*Given task a*
Can you reprint the listing from the line containing "Where should I click to: Click the title" through the line containing "[x=1262, y=13]", substituting "Directive" for "Instruction" and leaving everything else unchanged?

*Document*
◇ ◇ ◇ ◇ ◇ ◇ ◇

Mr Scott Matthewson (instructed byEast Sussex CC in-house legal team) appeared on behalf of the Respondent.

Judgment

Lord Justice Jackson:

1.

This judgment is in three parts, namely:

Part One. Introduction;

Part Two. The Facts;

Part Three. The Appeal to the Court of Appeal.

Part One. Introduction

2.

This is an appeal against a costs order made by the Upper Tribunal.

3.

The award of costs in the matter is within the discretion of the first instance court or tribunal. The Court of Appeal does not interfere with the award of costs unless the court or tribunal below has made some error of law or some error of principle. It is important to say this at the outset, because in recent months I have seen a large number of costs appeals come into this court, many of them based on the misconception that the court will, so to speak, re-exercise the judgment of the court below and start on a blank sheet of paper. That approach is not to be encouraged.

4.

After these introductory remarks, I must now turn to the facts.

Part Two. The Facts

5.

The claimant is a citizen of Iran, who came to the UK in January 2011 claiming asylum. The claimant asserted that he was aged 16 years and 10 months, having been born on 22 March 1994.

6.

The defendant carried out an assessment of the claimant’s age. That assessment was carried out by a social worker, Mr John Barston. He concluded on 7 January 2011 that the claimant had been born on 21 April 1993 and so was aged at that time 17 years and nine months. The claimant challenged that assessment. The defendant local authority then carried out a fresh assessment on 6 April 2011. The fresh assessment was done by two social workers, one of whom was Mr Barston, dealing with this matter for a second time. The outcome of the second assessment was that the claimant had been born on 22 March 1993 and was therefore aged 18. The result of the second assessment is set out in a document dated 6 April 2011.

◇ ◇ ◇ ◇ ◇ ◇ ◇

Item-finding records
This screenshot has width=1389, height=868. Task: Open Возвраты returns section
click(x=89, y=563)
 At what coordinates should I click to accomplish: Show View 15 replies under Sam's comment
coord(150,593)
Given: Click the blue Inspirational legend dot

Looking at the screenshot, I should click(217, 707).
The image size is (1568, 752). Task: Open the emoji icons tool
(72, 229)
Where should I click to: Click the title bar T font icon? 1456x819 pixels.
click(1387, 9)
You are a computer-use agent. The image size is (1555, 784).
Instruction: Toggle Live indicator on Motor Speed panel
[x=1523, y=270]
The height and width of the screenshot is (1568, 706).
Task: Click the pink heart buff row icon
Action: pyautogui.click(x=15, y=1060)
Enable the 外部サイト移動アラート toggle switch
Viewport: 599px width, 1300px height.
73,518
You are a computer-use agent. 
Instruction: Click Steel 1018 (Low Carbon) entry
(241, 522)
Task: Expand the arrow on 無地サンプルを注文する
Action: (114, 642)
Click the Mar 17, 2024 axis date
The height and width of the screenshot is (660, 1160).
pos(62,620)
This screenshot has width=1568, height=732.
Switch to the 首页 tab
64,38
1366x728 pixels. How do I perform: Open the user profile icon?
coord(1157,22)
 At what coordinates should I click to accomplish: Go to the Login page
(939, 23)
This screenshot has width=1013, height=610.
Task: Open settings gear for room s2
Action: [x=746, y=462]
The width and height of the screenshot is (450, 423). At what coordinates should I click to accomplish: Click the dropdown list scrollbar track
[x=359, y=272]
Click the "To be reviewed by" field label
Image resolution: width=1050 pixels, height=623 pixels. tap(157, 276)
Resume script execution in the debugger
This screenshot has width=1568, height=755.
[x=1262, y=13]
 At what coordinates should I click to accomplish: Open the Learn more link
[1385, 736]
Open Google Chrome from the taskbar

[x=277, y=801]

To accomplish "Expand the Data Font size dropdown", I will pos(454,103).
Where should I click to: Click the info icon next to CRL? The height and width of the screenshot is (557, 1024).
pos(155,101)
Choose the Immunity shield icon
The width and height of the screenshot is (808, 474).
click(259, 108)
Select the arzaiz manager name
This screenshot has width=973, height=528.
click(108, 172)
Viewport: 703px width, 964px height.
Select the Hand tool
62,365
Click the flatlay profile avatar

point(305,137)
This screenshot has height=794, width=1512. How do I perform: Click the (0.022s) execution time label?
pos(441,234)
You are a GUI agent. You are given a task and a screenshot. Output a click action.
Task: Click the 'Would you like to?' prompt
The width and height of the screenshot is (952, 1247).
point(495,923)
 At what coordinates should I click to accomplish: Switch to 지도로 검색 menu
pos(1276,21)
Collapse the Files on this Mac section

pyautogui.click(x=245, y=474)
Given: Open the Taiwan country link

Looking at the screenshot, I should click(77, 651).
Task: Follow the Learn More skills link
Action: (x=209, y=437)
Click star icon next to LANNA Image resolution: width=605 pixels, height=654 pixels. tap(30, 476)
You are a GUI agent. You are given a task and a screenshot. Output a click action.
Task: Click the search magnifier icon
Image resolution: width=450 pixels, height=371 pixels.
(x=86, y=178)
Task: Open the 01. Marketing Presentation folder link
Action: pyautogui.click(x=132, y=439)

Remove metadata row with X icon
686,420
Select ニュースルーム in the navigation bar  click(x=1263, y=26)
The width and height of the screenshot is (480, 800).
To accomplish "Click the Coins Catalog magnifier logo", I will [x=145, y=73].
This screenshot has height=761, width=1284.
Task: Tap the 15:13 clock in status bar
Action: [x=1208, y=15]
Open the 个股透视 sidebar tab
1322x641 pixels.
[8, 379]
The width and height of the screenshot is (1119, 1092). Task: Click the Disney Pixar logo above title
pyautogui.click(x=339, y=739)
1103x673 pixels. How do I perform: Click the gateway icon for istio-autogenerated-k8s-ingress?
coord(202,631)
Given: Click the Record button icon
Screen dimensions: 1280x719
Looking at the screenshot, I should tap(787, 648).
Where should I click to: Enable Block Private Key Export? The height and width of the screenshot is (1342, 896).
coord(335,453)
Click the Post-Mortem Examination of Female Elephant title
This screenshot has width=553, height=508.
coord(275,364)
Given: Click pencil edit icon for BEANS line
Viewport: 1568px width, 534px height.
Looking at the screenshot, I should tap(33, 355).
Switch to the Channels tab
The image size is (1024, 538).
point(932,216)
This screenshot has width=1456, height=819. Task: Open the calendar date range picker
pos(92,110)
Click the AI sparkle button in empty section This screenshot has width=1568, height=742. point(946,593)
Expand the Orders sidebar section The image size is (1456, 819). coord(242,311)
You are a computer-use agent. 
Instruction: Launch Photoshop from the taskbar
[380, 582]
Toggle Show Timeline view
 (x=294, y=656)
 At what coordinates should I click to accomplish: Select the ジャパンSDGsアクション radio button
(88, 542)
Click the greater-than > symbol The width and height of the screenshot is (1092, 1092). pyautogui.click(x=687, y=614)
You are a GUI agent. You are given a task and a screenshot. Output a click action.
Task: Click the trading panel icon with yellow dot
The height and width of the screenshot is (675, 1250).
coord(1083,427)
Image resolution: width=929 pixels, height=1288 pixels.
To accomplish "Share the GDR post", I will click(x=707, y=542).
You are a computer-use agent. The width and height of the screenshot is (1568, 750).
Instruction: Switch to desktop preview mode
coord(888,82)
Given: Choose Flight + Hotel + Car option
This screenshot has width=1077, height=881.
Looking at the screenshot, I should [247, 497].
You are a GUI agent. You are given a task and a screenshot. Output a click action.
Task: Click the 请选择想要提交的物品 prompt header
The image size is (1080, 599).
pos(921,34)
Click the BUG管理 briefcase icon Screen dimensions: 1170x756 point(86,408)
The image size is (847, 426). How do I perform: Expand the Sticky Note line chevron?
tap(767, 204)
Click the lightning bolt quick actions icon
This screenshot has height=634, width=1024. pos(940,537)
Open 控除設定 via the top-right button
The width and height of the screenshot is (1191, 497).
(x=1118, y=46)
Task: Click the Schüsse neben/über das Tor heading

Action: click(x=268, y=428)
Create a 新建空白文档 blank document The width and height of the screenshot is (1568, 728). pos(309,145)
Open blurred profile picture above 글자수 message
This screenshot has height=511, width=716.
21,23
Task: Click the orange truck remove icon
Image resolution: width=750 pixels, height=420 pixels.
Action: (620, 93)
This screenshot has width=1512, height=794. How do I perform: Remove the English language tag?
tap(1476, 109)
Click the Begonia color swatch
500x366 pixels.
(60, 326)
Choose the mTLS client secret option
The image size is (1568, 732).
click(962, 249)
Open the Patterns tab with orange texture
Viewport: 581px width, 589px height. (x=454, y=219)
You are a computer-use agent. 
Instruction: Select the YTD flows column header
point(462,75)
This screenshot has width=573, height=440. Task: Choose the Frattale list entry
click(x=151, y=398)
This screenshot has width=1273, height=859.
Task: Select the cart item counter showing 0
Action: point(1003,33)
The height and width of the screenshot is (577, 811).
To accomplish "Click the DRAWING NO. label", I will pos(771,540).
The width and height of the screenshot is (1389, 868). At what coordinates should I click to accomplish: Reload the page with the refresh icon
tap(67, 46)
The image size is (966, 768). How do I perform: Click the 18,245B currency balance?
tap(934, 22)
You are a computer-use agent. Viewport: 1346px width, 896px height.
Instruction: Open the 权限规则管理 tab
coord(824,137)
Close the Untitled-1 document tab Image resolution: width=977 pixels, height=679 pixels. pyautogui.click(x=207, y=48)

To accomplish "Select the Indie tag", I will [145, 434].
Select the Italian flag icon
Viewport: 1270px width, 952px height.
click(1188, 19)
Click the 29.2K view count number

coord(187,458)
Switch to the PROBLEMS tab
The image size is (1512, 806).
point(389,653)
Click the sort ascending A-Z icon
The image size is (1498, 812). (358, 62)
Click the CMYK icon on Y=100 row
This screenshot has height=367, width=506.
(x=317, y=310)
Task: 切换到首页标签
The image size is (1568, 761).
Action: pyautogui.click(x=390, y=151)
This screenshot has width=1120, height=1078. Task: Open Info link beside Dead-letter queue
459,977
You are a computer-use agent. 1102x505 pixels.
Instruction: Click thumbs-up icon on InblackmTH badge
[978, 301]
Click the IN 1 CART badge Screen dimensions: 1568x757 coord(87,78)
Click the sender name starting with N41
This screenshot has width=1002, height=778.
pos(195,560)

◇ ◇ ◇ ◇ ◇ ◇ ◇

*Given task b*
Will you output, word for word, the stretch of the costs-appeal judgment from "This is an appeal" through "to be encouraged."?

*Exercise output a*
Where should I click to: Click the title bar T font icon? 1456x819 pixels.
click(1387, 9)
You are a computer-use agent. The image size is (1555, 784).
Directive: Toggle Live indicator on Motor Speed panel
[x=1523, y=270]
The height and width of the screenshot is (1568, 706).
Task: Click the pink heart buff row icon
Action: pyautogui.click(x=15, y=1060)
Enable the 外部サイト移動アラート toggle switch
Viewport: 599px width, 1300px height.
73,518
You are a computer-use agent. 
Directive: Click Steel 1018 (Low Carbon) entry
(241, 522)
Task: Expand the arrow on 無地サンプルを注文する
Action: (114, 642)
Click the Mar 17, 2024 axis date
The height and width of the screenshot is (660, 1160).
pos(62,620)
This screenshot has width=1568, height=732.
Switch to the 首页 tab
64,38
1366x728 pixels. How do I perform: Open the user profile icon?
coord(1157,22)
 At what coordinates should I click to accomplish: Go to the Login page
(939, 23)
This screenshot has width=1013, height=610.
Task: Open settings gear for room s2
Action: [x=746, y=462]
The width and height of the screenshot is (450, 423). At what coordinates should I click to accomplish: Click the dropdown list scrollbar track
[x=359, y=272]
Click the "To be reviewed by" field label
Image resolution: width=1050 pixels, height=623 pixels. tap(157, 276)
Resume script execution in the debugger
This screenshot has width=1568, height=755.
[x=1262, y=13]

*Exercise output b*
This is an appeal against a costs order made by the Upper Tribunal.

3.

The award of costs in the matter is within the discretion of the first instance court or tribunal. The Court of Appeal does not interfere with the award of costs unless the court or tribunal below has made some error of law or some error of principle. It is important to say this at the outset, because in recent months I have seen a large number of costs appeals come into this court, many of them based on the misconception that the court will, so to speak, re-exercise the judgment of the court below and start on a blank sheet of paper. That approach is not to be encouraged.